◆ GOAL ◆
Copy the rows below verbatim, from the line containing "Where should I click to: Click" through the line containing "pyautogui.click(x=91, y=90)", both lines included.

◆ DATASET ◆
*-*-*

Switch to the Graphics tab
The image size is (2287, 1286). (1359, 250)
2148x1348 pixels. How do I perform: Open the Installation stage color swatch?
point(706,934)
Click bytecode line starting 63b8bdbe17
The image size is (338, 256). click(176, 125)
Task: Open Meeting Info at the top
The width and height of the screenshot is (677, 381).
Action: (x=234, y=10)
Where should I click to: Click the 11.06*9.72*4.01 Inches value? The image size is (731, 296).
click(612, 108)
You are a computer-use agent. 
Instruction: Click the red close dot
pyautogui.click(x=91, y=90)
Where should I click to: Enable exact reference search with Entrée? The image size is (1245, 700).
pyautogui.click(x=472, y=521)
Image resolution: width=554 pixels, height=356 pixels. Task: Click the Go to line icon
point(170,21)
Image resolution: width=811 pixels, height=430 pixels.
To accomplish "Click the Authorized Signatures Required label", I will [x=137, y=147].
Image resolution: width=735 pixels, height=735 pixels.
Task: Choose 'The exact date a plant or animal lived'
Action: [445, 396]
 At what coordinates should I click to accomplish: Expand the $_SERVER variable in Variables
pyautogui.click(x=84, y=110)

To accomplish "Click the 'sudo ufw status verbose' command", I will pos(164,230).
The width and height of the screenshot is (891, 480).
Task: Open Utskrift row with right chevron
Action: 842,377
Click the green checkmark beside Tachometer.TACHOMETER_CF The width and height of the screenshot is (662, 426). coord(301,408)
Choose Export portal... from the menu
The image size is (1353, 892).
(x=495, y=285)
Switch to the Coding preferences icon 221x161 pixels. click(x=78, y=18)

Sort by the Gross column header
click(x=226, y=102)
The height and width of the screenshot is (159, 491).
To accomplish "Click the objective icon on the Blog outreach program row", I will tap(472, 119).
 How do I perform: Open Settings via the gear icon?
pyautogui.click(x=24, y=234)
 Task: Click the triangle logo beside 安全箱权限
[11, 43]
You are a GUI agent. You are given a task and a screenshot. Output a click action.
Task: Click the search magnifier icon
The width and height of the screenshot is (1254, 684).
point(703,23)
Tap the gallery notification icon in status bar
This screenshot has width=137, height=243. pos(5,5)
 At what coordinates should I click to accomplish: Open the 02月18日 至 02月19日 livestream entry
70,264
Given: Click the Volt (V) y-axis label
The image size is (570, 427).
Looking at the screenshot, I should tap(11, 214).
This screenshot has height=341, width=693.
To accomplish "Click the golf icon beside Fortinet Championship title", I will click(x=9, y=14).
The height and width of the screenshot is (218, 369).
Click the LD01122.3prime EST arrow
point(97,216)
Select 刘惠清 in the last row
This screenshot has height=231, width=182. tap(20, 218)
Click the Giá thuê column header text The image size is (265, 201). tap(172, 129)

*-*-*

◆ EXERCISE RESULT ◆
Where should I click to: Click the 11.06*9.72*4.01 Inches value? The image size is (731, 296).
click(612, 108)
You are a computer-use agent. 
Instruction: Click the red close dot
pyautogui.click(x=91, y=90)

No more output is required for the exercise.